*Prompt*: Write out the entries, please, from the line containing "Where should I click to: Open" through their final line, exactly and with nothing else.

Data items
+===+

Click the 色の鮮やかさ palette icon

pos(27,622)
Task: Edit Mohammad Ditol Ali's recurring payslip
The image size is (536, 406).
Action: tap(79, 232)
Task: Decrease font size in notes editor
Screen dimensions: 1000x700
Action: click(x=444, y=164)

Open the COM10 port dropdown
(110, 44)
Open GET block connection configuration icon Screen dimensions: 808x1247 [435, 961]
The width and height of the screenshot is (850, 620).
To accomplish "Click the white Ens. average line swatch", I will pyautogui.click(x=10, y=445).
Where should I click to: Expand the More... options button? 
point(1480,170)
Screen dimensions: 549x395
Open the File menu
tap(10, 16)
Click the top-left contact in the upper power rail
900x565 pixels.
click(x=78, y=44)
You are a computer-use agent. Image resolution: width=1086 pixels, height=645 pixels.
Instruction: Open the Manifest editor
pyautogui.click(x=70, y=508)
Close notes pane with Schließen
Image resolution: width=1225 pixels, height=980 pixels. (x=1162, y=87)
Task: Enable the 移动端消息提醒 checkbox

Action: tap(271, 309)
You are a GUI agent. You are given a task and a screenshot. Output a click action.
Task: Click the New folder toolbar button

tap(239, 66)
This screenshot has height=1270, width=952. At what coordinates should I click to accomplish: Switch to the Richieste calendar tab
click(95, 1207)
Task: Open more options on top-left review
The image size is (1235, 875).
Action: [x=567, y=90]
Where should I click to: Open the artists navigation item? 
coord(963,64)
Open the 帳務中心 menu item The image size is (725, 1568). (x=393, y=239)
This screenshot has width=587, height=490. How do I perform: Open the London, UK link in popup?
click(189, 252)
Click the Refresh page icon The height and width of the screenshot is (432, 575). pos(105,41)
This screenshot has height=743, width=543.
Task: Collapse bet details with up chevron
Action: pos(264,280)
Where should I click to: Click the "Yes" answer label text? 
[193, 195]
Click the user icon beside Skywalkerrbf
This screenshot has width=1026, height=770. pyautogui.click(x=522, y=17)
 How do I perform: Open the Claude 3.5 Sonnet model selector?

+===+

*Response to the exercise*:
Where should I click to: Open the artists navigation item? 
coord(963,64)
Open the 帳務中心 menu item The image size is (725, 1568). (x=393, y=239)
This screenshot has width=587, height=490. How do I perform: Open the London, UK link in popup?
click(189, 252)
Click the Refresh page icon The height and width of the screenshot is (432, 575). pos(105,41)
This screenshot has height=743, width=543.
Task: Collapse bet details with up chevron
Action: pos(264,280)
Where should I click to: Click the "Yes" answer label text? 
[193, 195]
Click the user icon beside Skywalkerrbf
This screenshot has width=1026, height=770. pyautogui.click(x=522, y=17)
 How do I perform: Open the Claude 3.5 Sonnet model selector?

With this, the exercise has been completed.